HAVANA, sept. 27th A Cuban-American heir to a house on Varadero beach that was confiscated by the Cuban government and then demolished to build a hotel has sued Expedia on Friday for “trafficking with stolen property.”
The lawsuit, filed in the federal court of Miami under the Helms-Burton Act, is the first one involving the use of real state and could set a precedent to follow for thousands of Cubans who lost their homes after Fidel Castro came to power in 1959.
According to the lawsuit, Diego Trinidad’s parents’ house was facing the sea, in the famous resort of Varadero, between streets 72 and 73, where the Barceló Solimar hotel is currently located. The plaintiff’s parents fled Cuba in 1960, and the Castro government confiscated the house. In the 1990s, the government built a hotel where Trinidad’s and nearby homes had been.
Trinidad accuses Expedia of “unlawful trafficking” with its property as the travel site offered reservations at the hotel without providing compensation. Since Expedia did not stop its activities in the 30 days after being notified, Trinidad is asking for triple damages.
An Expedia search from the United States indicates that the site no longer offers the possibility to make reservations at that hotel.
The Spanish hotel chain Barceló runs the hotel. The company was notified but has not been included in the lawsuit at the moment, said the lawyer for the plaintiff, Andrés Rivero, of the Rivero Mestre law firm in Miami.
Expedia was sued in another case also represented by Rivero, on behalf of the heirs of a hotel that was confiscated by the Cuban government and that is being managed by the Spanish chain Melia.
The lawsuit filed on Friday does not clarify whether the house in Varadero was confiscated before or after the departure of the Trinidad family. In the early years of the revolution, many left the island in what they thought would be a temporary situation. In most cases, the government then confiscated those properties.

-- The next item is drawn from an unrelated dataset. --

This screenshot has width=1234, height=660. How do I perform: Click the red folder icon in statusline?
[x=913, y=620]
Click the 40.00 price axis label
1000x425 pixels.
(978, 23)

The government also seized the homes of those wanting to emigrate as a precondition for authorizing their departure, a practice used until recent years.
The right to sue for compensation for property confiscated in Cuba, established in Title III of the Helms-Burton Act, was authorized for the first time in May of this year by President Donald Trump. Since then, claimants have been filing lawsuits against hotels, cruise and travel companies, airlines and banks, among others, accused of benefiting from business with properties “stolen” by the Cuban government.